§ **DIRECTIONS**
Rename "checkbox" to "check box" in the lines of the listing from the line that contains "You are a GUI" through the end of the listing, and give those lines again with nothing else changed. Omit the pictures from your answer.

Screen-element location records
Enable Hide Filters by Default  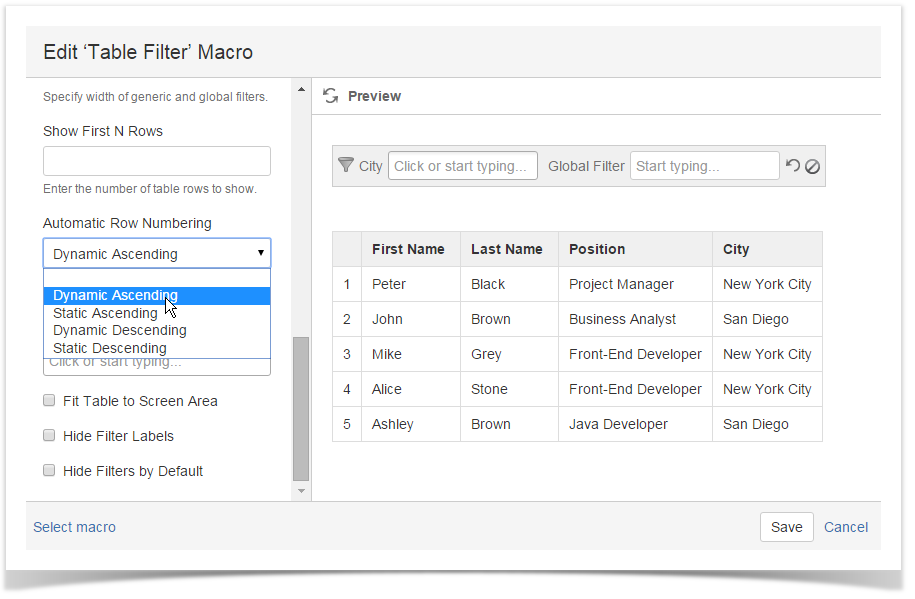tap(49, 471)
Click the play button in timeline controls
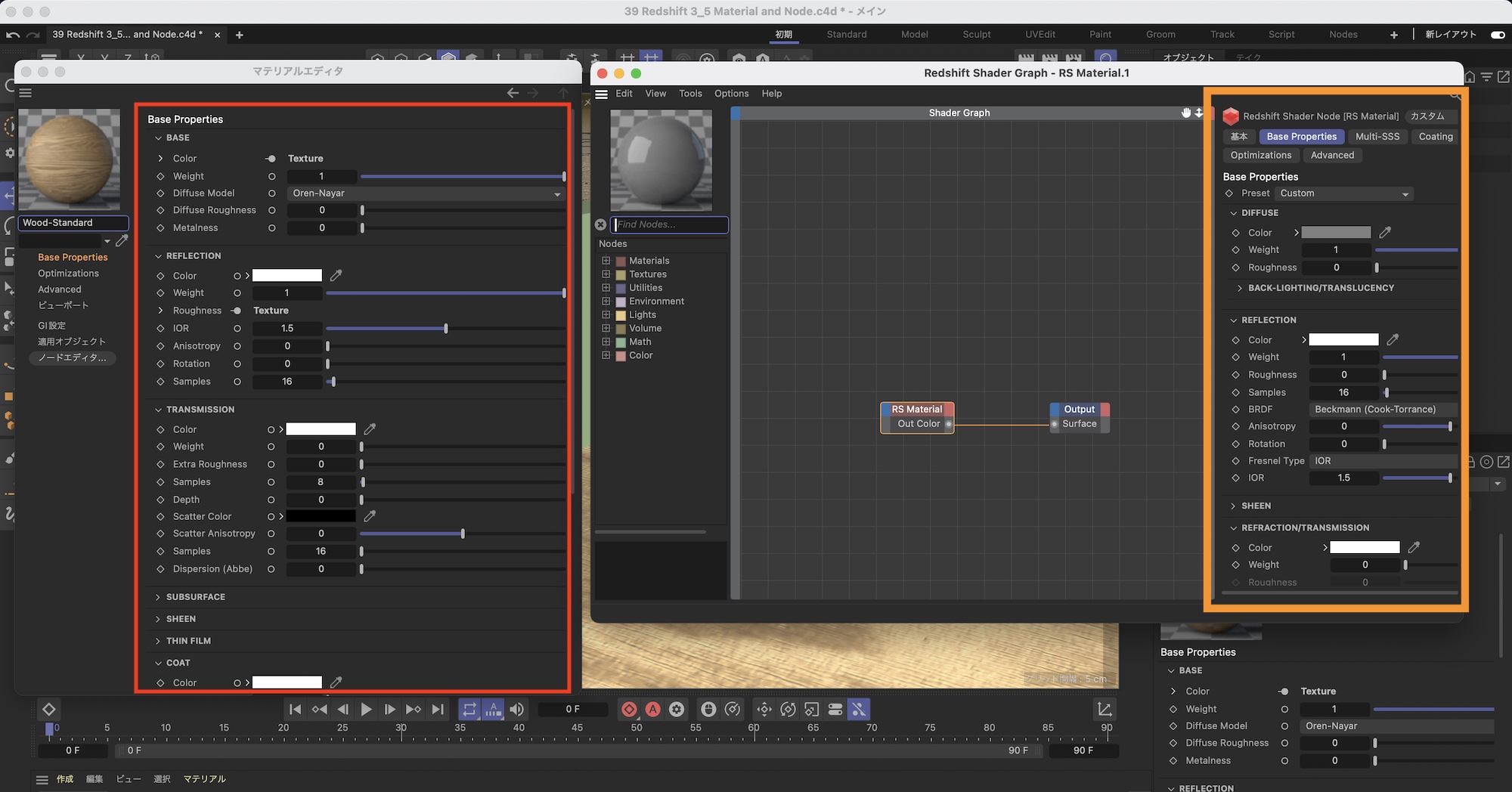Image resolution: width=1512 pixels, height=792 pixels. [x=366, y=709]
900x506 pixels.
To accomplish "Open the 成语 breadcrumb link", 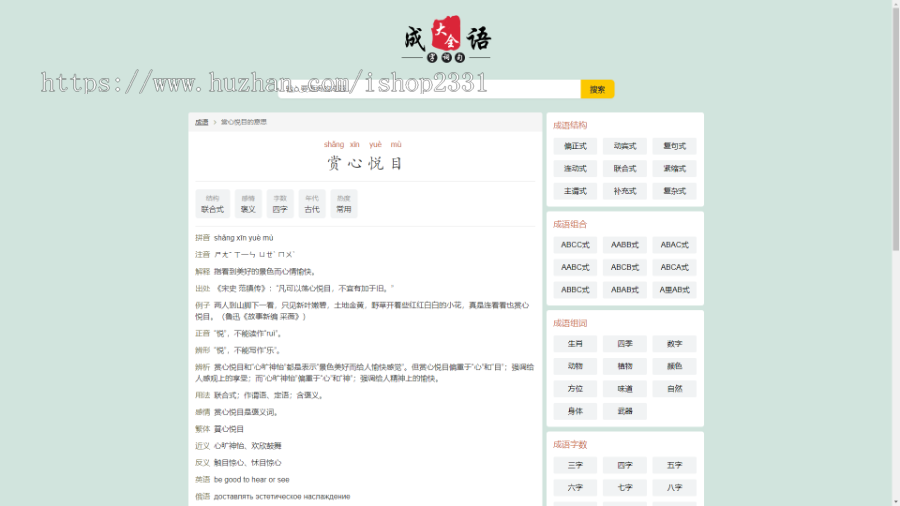I will [x=202, y=122].
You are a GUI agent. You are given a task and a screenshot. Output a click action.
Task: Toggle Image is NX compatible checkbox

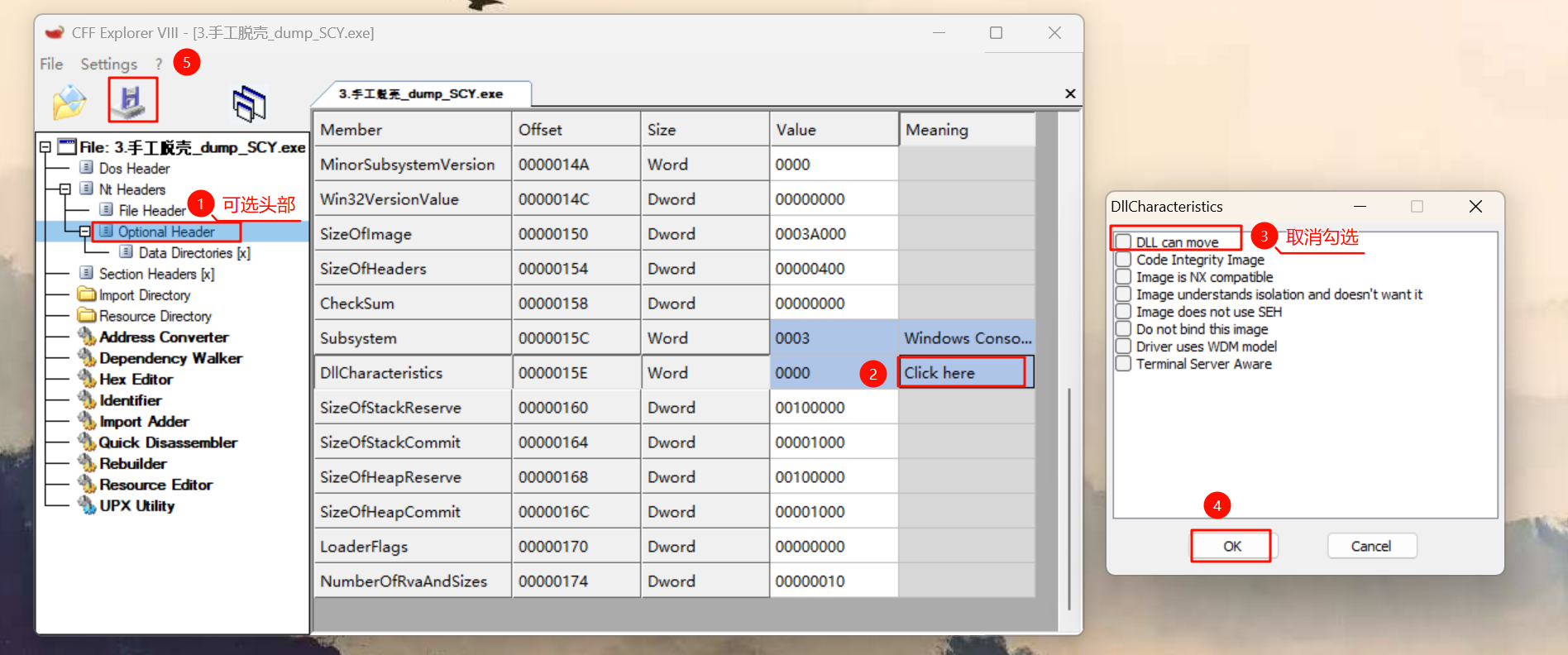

§ **SOLUTION**
You are a GUI agent. You are given a task and a screenshot. Output a click action.
Task: Toggle Image is NX compatible check box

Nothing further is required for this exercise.